The music industry also shows this trend. In 2003, Madonna’s three way kiss with Britney Spears and Christina Aguilera on the MTV Video Music Awards shocked the media and made front news headlines. These women, however, are all still considered heterosexual females who were just performing a homosexual act. Brittany Spears’ song 3 also shows this trend towards bisexual acts as she sings about ‘playing around’ with multiple individuals and even says “living in sin is the new thing”. Katy Perry’s big hit I Kissed a Girl also shows this idea that bisexuality is sexy yet just a stage as she talks about enjoying her homosexual kiss yet says “I hope my boyfriend don’t mind it” emphasizing that she is heterosexual.
So what is the impact of our current pop culture’s demonstration and representation of bisexuality? If songs emphasizing bisexuality as a stage and a trendy thing to do keep reaching the top of the charts will this impact the public’s view of bisexual individuals?
Personally I do feel that this is helping to enable the continued invisibility of people who have bisexual identities by reiterating that it is just a phase.

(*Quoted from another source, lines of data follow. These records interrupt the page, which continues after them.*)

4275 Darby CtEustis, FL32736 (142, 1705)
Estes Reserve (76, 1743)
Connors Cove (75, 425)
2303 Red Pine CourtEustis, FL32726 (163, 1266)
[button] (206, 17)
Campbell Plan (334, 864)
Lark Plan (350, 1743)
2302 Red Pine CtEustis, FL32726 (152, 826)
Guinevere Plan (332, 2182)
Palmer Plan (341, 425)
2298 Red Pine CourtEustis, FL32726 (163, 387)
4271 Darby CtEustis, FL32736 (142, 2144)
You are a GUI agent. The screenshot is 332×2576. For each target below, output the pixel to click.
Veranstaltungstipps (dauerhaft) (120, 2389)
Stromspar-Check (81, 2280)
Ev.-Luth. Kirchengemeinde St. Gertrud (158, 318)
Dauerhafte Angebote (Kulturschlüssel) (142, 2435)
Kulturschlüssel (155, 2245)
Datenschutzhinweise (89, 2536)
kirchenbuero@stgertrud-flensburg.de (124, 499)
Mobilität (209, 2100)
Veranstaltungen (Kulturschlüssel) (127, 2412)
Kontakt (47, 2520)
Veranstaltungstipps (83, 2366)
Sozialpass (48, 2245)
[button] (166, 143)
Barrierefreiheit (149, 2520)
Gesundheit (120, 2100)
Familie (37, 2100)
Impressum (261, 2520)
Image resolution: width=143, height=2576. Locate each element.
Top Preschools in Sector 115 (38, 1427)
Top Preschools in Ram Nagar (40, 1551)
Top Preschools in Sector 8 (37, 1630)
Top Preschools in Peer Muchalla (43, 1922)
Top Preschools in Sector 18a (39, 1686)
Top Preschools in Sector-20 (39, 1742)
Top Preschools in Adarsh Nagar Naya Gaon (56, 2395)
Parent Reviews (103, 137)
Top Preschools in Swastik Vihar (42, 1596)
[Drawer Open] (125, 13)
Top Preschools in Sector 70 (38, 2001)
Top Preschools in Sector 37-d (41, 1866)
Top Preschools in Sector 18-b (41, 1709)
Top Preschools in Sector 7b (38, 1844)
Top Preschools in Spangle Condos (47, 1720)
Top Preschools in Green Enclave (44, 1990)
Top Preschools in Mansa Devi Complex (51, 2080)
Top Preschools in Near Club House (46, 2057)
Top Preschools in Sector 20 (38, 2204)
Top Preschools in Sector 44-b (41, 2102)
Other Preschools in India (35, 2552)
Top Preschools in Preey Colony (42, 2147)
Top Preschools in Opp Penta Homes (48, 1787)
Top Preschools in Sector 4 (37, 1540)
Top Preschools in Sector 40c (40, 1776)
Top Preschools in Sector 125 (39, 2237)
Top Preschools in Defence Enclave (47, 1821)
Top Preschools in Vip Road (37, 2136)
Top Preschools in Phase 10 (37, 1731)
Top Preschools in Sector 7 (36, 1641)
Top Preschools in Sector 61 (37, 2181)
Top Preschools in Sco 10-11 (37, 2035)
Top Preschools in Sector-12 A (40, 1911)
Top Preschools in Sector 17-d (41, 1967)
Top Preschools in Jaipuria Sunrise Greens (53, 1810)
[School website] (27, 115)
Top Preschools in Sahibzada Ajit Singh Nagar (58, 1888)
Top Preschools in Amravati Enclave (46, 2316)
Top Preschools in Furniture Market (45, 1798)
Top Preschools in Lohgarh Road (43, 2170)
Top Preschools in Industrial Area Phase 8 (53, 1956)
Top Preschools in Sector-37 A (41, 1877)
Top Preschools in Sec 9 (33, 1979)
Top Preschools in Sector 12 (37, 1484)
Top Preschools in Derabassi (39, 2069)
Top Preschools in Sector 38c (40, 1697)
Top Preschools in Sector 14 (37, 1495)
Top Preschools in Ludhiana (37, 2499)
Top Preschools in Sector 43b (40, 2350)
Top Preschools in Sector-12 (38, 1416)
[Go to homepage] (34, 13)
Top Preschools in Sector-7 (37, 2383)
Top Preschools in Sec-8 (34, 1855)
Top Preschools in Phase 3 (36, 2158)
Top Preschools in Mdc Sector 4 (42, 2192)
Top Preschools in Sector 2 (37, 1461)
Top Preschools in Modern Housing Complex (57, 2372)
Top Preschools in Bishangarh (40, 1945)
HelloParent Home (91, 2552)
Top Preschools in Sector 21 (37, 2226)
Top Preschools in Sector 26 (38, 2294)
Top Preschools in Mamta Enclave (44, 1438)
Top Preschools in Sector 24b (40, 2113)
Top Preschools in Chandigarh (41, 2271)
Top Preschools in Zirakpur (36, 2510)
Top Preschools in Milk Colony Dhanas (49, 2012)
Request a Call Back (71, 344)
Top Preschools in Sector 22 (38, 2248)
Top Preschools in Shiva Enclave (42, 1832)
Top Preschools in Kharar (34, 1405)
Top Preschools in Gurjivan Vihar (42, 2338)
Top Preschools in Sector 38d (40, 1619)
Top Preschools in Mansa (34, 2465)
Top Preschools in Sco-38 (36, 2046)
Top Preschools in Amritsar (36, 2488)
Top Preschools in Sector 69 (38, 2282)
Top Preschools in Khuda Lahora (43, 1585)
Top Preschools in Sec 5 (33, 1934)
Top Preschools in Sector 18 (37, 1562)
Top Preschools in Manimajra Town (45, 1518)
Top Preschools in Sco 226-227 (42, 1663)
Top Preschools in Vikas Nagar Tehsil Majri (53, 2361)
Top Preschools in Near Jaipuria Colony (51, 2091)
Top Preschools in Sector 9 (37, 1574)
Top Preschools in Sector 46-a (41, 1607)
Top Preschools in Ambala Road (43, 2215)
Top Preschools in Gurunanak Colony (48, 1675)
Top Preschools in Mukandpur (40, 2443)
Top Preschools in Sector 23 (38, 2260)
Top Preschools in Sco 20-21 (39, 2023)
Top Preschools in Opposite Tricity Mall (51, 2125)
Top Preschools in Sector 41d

While it could possibly be seen that these heterosexual singers and artists are bringing bisexuality to the mainstream public, they are bringing their ideas about bisexuality and not including ones about bisexual identities, but just focusing on bisexual acts. Perhaps if people sang about truly being torn between a male and a female instead of just a onetime act, the concept of bisexuality wouldn’t be as minimized and rendered invisible.